Take teachers. In most schools in the English-speaking world, teachers are not remotely loved (they treat their classes with jaded indifference) and not remotely feared (they have, and certainly exercise, no real authority). The result is that students despise them, to the extent of often going out of their way to hurt them. I could be wrong but I think this happens much less in places like Japan (where teachers retain some real authority) and Scandinavia (where teachers are paid well and have more interest in the students' well being).
Then there's the common feminist claim that nobody respects women. Actually, people greatly respect those women who exercise the same strength and dominant image as men, like Margaret Thatcher (some admire her and some hate her, but even the latter respect her as an enemy). But since women are much less likely to be feared on the whole, they need to meet a higher bar of being loved, and be held to a stricter image of moral purity, to have social respect. And nobody on earth fails that test more than most workplace feminists--utterly, proudly selfish and without concern for anything but their own rights and interests, and utterly powerless and reliant on sucking up to higher authorities (e.g. government, HR departments) to protect them. No wonder many of us treat their existence as an offence to the universe. They think it's sexism but it's not; it's the simple law that if you're going to live selfishly and treat others like crap, you'd better be able to at least hold your own in a fight. If you can't rely on muscles or guns, you need to rely on (and, you know, practice) actual morality.
And finally the nerds and nice guys. This often comes up in a sexual context and this theory has the clearest significance there. Most of the self-described nerds around here are both physically and socially unimpressive (and say that) *and* come across as entirely selfish and hedonistic. They talk about how all they want is casual hookups and polyamorous harems and display a complete lack of any apparent code of virtue when it comes to sex, and of any commitment to meaningful love over superficial pleasure. And then they get rejected and say this proves women only value strength, not morality, even though they've never tried actually demonstrating the latter. It's no wonder that men who have strength but no virtue (the "alphas") will be respected more than the ones who have neither. But it says nothing about the men who have virtue but no strength (is there even a Greek letter for those?) since hardly anyone having these discussions is aspiring to that.
And this applies to more general social contexts as well. Nerds often come across (fairly or not) as weak assholes. Constantly mocking and tearing down social practices and social institutions, often apparently just for fun (see a certain part of the atheist movement) but doing so in a social inept way. And then reacting with puzzlement that they're met with such hostility, and thinking it must all be about everyone despising weakness. When it's actually that people despise the combination of weakness and selfishness/arrogance. Reading through the Less Wrong archives, I'm struck by how much "most people who aren't us are stupid and should be laughed at" + "we're too socially inept to properly explain to normies how much better than them we are" + "why do so many people hate us?" a lot of the vibes are. And then bizarrely convoluted theories of status are given to explain this, when a simple model of "be strong, or be kind, or both, but not neither" suffices. This is probably an unfair perception but in this area perceptions are all that matter.

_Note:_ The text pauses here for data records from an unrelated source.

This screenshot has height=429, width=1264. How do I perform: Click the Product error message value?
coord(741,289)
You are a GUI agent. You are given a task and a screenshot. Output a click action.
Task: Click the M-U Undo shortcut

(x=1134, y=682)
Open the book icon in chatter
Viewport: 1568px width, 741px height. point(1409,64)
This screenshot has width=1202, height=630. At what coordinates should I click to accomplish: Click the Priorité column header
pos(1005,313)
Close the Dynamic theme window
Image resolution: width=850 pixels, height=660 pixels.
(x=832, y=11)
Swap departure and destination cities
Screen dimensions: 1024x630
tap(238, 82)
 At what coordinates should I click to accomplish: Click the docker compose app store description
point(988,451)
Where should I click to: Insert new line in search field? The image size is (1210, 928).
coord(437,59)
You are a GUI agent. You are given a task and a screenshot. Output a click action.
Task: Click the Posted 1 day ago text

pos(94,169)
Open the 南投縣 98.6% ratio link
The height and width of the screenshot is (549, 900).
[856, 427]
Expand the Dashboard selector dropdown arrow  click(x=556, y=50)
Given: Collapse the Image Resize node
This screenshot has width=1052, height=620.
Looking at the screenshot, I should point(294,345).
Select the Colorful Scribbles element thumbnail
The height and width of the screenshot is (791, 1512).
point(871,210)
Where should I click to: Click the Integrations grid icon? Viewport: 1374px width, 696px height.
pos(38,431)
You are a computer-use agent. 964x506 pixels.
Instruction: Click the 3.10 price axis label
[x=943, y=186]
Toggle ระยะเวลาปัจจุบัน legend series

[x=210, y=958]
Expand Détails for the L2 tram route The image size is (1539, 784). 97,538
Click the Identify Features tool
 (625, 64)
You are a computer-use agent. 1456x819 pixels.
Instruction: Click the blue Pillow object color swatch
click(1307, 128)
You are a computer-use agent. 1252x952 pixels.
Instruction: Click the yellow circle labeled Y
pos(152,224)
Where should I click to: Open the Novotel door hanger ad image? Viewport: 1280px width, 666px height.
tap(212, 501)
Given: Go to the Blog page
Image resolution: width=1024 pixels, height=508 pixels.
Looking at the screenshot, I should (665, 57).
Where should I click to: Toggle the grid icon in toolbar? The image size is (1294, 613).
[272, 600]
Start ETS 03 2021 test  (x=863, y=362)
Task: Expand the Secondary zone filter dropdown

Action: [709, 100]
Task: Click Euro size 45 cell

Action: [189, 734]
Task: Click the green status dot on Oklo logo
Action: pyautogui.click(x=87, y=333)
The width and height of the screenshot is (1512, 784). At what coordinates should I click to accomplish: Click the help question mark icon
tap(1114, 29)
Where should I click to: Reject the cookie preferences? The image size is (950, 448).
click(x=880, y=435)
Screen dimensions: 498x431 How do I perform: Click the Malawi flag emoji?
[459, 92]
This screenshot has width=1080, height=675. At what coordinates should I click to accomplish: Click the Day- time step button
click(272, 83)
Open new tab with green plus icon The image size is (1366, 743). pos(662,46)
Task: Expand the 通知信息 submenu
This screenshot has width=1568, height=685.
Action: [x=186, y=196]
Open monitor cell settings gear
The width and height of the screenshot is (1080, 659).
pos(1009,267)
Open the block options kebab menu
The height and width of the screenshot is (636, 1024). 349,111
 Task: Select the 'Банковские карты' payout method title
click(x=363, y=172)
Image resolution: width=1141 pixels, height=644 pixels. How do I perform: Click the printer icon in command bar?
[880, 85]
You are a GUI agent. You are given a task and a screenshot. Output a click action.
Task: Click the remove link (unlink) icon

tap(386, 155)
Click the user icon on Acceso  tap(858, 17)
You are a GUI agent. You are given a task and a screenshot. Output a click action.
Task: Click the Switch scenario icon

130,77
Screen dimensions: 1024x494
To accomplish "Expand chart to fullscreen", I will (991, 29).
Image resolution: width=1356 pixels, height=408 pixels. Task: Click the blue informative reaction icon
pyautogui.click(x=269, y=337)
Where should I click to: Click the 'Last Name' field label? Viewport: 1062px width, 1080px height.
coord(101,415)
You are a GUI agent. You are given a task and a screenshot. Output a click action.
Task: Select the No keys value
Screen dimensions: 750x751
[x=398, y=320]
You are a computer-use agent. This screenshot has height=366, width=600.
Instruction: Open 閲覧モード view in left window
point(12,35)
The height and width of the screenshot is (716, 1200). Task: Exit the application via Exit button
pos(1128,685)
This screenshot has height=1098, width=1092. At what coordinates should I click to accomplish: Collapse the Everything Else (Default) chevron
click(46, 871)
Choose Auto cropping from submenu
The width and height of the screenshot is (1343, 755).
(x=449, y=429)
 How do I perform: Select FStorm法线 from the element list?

And obviously these references to "self-described nerds" are only referring to a certain visible subset thereof.
EDIT: Just in light of rebelcredential's comment below, I want to make clear that I have no objection to describing people as stupid if they really are stupid. That's the virtue of honesty. The problem is when "stupid" is used for "people who disagree with me", which is the Less Wrong attitude I was referring to.
2nd EDIT: I just noticed that I didn't make it clear that this was supposed to be a purely descriptive theory, with no personal judgement. I slipped up by sloppily bringing in my own moral judgements occasionally. But most of this description is not my moral preference. For example I would much prefer if only love/mercy/morality were valued and certainly don't think there's anything virtuous about fear/cruelty/strength.
(disclaimer: I'm aware that a lot of redpill/blackpill/manosphere stuff is hyperbolic garbage. But this guy I tend to think is pretty sane and reasonable, and treats the subject with nuance and sympathy for both genders. Although he does feel bad about clickbait titles. but that's the state of the metagame, I guess.)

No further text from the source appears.